The Sudan Social Development Organization (SUDO) is a Sudanese non-profit organisation working in Sudan, with offices located around the country, aiding civilians affected by conflicts and internally displaced persons. The organisation describes itself as being dedicated to the promotion of human rights and international development.

==Projects and partnerships==
As of 2006, SUDO is engaged in seven major projects, six of which are partnerships with other organisations working in the region.

===North Darfur===
In North Darfur, a partnership with Kids To Kids helps to provide safe drinking water to people and cattle by digging water wells and supplying pumps. With aid from the British Embassy, SUDO built a health centre to provide basic health care to residents of the Zam Zam IDP camp.
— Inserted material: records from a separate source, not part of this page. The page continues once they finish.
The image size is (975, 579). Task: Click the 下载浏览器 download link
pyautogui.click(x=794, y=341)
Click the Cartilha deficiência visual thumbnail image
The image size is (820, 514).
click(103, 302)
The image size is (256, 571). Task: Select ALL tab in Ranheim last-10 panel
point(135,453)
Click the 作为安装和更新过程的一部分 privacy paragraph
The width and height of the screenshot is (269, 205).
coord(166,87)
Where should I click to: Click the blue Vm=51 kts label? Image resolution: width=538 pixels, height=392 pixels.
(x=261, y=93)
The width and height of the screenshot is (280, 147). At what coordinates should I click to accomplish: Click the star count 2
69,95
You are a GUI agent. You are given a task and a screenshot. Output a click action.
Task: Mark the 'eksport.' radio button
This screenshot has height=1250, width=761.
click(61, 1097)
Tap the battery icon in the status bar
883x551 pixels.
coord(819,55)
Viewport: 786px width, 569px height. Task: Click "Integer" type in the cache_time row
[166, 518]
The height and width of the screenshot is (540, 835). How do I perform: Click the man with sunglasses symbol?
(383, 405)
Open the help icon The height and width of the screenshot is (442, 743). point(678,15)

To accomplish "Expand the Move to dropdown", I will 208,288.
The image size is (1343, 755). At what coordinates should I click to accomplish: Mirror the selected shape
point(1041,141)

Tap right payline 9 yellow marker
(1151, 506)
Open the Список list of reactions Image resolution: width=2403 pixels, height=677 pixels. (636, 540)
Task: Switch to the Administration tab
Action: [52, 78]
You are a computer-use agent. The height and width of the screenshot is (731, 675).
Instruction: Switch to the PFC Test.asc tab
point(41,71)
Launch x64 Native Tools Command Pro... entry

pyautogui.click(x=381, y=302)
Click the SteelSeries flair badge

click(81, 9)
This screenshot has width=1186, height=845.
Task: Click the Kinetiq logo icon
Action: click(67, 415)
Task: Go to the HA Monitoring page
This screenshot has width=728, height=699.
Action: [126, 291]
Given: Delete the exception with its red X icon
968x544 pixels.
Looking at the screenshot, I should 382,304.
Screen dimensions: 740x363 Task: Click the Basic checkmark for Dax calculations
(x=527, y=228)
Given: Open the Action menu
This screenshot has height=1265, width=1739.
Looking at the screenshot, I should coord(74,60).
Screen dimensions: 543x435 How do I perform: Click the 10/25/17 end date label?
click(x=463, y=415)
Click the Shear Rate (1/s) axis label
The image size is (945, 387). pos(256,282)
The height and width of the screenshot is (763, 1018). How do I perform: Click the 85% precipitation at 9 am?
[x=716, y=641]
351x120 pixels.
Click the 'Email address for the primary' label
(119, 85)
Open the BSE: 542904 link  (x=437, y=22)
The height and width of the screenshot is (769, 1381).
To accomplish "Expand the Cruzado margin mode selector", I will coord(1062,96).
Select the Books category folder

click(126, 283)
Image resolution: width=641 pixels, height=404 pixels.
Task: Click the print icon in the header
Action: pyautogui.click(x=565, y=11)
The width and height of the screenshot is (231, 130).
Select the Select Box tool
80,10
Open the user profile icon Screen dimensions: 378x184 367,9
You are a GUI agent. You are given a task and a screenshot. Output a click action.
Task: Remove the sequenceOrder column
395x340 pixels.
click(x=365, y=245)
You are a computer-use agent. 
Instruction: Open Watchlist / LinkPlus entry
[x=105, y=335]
===South and West Darfur===
In South Darfur and West Darfur, a partnership with Norwegian Church Aid to provide basic health services, sanitation, and safe drinking water. A partnership with Trócaire helps to provide shelter to people in the Mershing IDP camp by constructing huts from locally sourced materials. Another partnership with Norwegian Church Aid, along with Caritas, Sudanaid and the Sudan Council of Churches, helps residents of the towns of Nyala and Zalingei who have been affected my militia attacks.

===West Kurdufan===
In West Kurdufan a partnership with Concern Worldwide with aid from the French embassy aims to reduce conflicts over water and to promote human rights.

==Sudanese government actions==
Amnesty International has recorded a series of attack on SUDO by the Sudanese government and by armed militias operating within Sudan.

Dr Mudawi Ibrahim Adam, the organisation's director, was arrested at his home in December 2003 after a visit to Darfur. He was charged with crimes against the state, which carried the possibility of being sentenced to death, but charges were dropped in August 2004.

In September 2004 Adeeb Yousif, director the SUDO's Zalengei branch, was arrested and held, first at an unofficial detention centre near Kober Prison in Khartoum and then at Debek prison North of Khartoum, until 19 April 2005.

On 29 September 2005 the Sudan Liberation Army abducted three members of SUDO at the Zam Zam IDP camp.

In March 2003 the Sudanese government closed two of the organisation's offices and froze its bank accounts.

==Closing of SUDO and 2010 Mudawi trials==
On 5 March 2009, the same day that President Omar al-Bashir was indicted by the International Criminal Court, the Sudanese government ordered the closure of SUDO, and its offices were taken over by state security forces. The New York Times reported that the letter closing the offices "came from the Humanitarian Affairs Commission, which is run by Ahmed Haroun, one of the people facing an arrest warrant from the International Criminal Court for mass slaughter in Darfur." Mudawi and the organization appealed their closure in court, winning the appeal in April 2010. However, according to a 2011 SUDO press release, the organization remains effectively closed: "in Sudan you can win a case but nothing changes. SUDO’s offices remained locked, its assets remained frozen, and the organization in Sudan was not allowed to resume operations."

At the same time, Mudawi faced repeated trials for "financial mismanagement" of SUDO's resources. He was initially acquitted of these charges on 5 March 2010, but the case's judge, Abdel Monim Mohammed Saleim, reversed the acquittal on 22 December, re-imprisoning Mudawi. He was sentenced to "one year imprisonment and a fine of £S.3,000 (US$1,250) for financial mismanagement" Mudawi was released on 25 January with notice that the time he had served had been sufficient; however, as of January 2011, the charges against him remain, and Amnesty International continues to name him a prisoner of conscience.